Monday, October 29, 2018

Vengeance is Mine Part 5 by Dellani Oakes



Where are you going? I haven't given you permission to leave.”
You want a job done, I shall do it. But mark me well, I shall not forget, Camille.” My dead, unblinking eyes met hers. “Forever is a long time, my lass.”
Before she could say a word to stop me, I left. I had no notion of how she could control me, or the extent of her power over me. If I did what she wanted, why did it matter? I took the steps to the road two at a time and struck out for the headquarters of the Bartolli Brothers. I lied about that. Some criminals do have a place to meet. In their case, it wasn't so secret. They had a warehouse on the docks, much as I had, where they stored their opium. Mine also housed my antiques, for I had a legitimate business in that. It was nowhere near as lucrative as the other. I wondered what had happened to all my lovely things and suspected my mother had probably sold them for a pittance of their worth.
The Bartolli Brothers' warehouse was on the other end of the docks from mine. From Camille's flat, it was closer by nearly three miles. I knew the way well, for at one time, Luigi and Marco had been my friends. That was years ago, before they grew greedy and challenged me for my territory. Many a night, we had shared a cognac and a Cuban cigar, laughing happily. If I had yet a heart, remembering would pull at the strings. As it was, a dull ache filled my chest. Was it regret?

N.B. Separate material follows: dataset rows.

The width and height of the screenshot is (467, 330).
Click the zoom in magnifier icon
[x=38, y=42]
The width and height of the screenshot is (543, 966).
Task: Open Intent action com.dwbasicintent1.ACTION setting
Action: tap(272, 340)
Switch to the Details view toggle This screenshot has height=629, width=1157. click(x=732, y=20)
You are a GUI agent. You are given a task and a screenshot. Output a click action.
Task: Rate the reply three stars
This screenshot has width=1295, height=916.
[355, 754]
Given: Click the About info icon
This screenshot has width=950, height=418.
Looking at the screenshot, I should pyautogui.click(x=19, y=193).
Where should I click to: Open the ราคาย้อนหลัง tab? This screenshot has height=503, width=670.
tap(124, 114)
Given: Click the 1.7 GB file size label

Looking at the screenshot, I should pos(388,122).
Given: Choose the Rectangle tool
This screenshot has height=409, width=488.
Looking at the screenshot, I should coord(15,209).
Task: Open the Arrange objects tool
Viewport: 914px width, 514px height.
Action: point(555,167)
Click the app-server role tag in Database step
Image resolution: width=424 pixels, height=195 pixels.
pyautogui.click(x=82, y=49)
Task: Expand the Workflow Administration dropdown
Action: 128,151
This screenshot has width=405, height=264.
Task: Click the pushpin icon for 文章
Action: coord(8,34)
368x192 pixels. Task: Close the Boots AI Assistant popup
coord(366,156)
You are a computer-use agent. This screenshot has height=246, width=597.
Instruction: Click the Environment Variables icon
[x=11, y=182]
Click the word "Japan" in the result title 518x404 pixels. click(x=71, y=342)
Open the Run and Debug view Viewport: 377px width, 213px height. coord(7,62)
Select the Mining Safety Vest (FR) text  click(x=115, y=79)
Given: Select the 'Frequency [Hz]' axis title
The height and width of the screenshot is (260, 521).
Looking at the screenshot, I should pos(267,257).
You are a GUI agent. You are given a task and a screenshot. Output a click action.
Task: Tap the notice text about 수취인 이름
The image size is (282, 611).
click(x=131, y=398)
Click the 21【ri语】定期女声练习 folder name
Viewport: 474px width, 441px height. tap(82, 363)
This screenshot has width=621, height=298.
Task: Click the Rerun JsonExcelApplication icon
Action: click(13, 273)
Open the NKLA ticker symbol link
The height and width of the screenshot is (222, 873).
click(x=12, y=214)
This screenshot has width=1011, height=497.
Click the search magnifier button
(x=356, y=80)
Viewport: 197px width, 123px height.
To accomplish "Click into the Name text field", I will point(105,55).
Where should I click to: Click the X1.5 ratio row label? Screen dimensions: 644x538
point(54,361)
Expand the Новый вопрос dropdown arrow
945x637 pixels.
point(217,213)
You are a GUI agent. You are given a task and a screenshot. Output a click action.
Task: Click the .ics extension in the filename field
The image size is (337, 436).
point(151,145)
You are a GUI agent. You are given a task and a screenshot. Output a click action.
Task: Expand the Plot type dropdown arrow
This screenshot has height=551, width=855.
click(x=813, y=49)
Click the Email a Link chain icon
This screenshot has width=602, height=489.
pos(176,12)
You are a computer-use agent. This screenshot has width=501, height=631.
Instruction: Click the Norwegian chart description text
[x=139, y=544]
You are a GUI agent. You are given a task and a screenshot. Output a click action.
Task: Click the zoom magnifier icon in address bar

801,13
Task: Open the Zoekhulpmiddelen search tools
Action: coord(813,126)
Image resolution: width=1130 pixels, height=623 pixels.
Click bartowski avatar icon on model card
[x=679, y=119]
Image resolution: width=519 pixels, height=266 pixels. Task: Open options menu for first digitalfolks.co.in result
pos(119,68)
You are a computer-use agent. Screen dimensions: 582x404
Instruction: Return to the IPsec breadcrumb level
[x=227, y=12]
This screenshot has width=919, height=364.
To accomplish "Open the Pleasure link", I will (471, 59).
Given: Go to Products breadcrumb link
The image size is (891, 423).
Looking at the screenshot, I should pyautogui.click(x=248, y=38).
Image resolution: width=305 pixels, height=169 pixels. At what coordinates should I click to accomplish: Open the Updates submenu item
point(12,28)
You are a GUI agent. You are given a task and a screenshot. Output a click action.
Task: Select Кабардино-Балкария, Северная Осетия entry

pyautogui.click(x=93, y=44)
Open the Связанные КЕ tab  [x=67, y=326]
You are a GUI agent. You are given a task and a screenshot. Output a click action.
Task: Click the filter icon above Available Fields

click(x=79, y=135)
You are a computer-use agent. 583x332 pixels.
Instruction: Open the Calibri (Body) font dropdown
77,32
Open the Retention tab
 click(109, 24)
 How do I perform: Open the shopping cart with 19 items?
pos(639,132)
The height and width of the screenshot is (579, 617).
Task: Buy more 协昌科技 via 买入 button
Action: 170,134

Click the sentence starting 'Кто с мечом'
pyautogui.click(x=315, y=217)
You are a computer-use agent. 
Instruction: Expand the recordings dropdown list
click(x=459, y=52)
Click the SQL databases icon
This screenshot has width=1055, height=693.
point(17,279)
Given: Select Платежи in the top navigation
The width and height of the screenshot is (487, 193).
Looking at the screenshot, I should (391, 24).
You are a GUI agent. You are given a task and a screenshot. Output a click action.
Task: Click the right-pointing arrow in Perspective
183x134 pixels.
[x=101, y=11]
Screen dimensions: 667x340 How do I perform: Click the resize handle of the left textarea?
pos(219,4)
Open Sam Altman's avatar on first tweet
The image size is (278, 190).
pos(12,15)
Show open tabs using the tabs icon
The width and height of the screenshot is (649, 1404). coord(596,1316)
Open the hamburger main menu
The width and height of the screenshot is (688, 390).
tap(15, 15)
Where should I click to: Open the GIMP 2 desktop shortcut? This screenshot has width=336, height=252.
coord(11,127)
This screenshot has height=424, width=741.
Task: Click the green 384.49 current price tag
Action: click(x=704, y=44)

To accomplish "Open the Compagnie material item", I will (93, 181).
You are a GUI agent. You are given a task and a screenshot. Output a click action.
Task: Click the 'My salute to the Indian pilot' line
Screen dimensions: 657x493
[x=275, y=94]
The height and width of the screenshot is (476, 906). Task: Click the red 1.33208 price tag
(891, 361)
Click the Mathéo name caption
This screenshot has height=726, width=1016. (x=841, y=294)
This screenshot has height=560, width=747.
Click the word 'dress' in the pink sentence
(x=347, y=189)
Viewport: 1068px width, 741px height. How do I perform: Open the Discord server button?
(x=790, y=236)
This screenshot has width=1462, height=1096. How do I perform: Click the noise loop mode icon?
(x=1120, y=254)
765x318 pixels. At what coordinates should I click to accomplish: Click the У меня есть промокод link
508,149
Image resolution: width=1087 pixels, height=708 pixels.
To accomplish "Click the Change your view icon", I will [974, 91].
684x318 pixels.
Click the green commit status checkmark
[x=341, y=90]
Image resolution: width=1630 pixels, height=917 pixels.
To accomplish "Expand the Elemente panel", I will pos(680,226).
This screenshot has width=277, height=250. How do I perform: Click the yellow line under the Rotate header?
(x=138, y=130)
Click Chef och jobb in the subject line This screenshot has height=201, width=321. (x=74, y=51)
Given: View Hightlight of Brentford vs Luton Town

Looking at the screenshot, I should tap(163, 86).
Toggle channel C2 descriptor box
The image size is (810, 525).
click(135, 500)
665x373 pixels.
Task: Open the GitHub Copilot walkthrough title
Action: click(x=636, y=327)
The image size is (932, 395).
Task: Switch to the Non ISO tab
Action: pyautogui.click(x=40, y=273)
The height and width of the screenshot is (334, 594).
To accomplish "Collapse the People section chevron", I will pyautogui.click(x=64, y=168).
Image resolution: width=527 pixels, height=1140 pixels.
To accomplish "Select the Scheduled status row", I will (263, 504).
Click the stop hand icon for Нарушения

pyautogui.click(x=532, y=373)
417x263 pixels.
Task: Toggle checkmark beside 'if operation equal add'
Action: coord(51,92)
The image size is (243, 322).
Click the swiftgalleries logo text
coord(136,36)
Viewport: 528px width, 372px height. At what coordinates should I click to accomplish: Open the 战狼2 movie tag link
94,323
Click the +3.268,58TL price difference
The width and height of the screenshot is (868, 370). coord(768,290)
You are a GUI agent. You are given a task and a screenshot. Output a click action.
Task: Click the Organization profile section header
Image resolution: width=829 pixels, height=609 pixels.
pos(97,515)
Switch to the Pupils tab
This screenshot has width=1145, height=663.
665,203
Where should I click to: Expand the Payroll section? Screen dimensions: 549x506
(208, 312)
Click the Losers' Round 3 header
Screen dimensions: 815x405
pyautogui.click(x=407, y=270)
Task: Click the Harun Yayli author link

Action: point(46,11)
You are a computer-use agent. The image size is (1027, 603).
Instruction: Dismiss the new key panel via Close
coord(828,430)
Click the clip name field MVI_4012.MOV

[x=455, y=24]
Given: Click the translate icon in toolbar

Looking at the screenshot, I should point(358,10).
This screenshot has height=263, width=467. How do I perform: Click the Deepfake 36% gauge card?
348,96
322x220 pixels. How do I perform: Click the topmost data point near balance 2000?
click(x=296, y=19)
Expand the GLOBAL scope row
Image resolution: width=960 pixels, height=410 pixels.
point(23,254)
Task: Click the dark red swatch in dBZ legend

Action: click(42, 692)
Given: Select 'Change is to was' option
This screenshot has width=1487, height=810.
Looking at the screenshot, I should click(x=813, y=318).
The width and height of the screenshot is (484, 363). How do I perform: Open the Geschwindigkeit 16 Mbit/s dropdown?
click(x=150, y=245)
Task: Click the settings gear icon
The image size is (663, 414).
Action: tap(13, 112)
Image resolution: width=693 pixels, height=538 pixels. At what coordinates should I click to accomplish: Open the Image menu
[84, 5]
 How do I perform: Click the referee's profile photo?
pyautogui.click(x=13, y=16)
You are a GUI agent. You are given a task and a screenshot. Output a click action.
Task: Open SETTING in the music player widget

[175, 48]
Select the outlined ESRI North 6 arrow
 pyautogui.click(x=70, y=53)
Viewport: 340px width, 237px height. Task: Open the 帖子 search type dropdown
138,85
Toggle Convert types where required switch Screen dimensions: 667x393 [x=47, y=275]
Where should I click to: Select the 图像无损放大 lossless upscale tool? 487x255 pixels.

There was an unusual amount of activity at their warehouse and I presumed that they were expecting a shipment. Underlings scurried about, taking positions around the yard. I found a spot to observe, waiting to see the Brothers. Though, if they operated as I did, this was done through intermediaries. I never showed myself, preferring the anonymity of my social status. A gentleman does not sully his own hands. The Brothers felt much the same way, though if it were important enough, a negotiation, as it were, they would appear. I could only hope and wait. Watching from afar, I saw a boat appear. It was a small skiff, rowed in by two men. It sat heavily in the water and they strained to dig in their oars.
Silently, the little craft docked. Men walked forward to help unload. The crates were marked with the Chinese symbol for tea. My opium arrived much the same way, smuggled in with tea packets surround it, so that nosy inspectors would not find it. My wiliest manufacturer had devised a way to fashion the powder into jars. Once the product arrived, the jars were smashed, beaten to their components and sold.
I sensed movement to my right, within the shadows. My heightened senses observed men waiting in the deep darkness. Uniformed police were here, to stop the shipment and arrest the Bartollis. If I could have smiled, I would have. In the confusion, would another man be noticed? Might I rush in to the fray and kill the Brothers? Or would Camille be satisfied with their arrest?
Somehow, I doubted that she would. Admittedly, I wouldn't be either. I wanted to rip them limb from limb, but such might be noticed. Instead, I moved silent as death, a term I use with all the irony imaginable, to take a position behind the warehouse. I knew there was a secret portal hidden behind a pile of crates. I knew, because I had used it on more than one occasion. It was well oiled and rarely locked, so that the Brothers and their men could come and go silently and in secret.
Were I able to breathe a sigh of relief, I would have. I went through the motions of exhaling, but my breath was conspicuously absent. One thing I have retained in death, the sense of smell. If anything, it is more heightened than in life. Or perhaps, as it is one of only three left to me, I notice it more. I smelt cigars, fine wine and cheap women. The latter are characterized by too much perfume, and not enough soap. I also caught the scent of Marco's aftershave, an appalling concoction of lime and mint.
I crept closer, watching and waiting. The crates were on their way inside. Marco stood nearby, watching the off loading. I did not see his brother. Either this wasn't important enough for the older sibling to be here, or Marco was pulling a fast one. I strongly suspected the latter.
Put them over there,” he commanded. “Carefully! We cannot have them coming open! Hurry!”
The men from the boat were not to be seen. I presumed they were unloading onto the dock. These men were all Bartolli's. No, dammit, some of them were mine! They certainly jumped ship quickly. I'd been dead a span of weeks, and they were already working for the men who killed me. So much for loyalty.
What was that?” Marco held up a hand, commanding silence. “Lights!” He whispered harshly.
Someone doused the lights and we all stood in darkness for several moments, unmoving. Now was my chance. Since the dark did not disturb me, I crept up behind Marco. I knew the odious man carried a knife on his belt. Slipping it silently from the sheath, I closed my cold fingers about his throat.
Guess who,” I hissed as I slit his throat.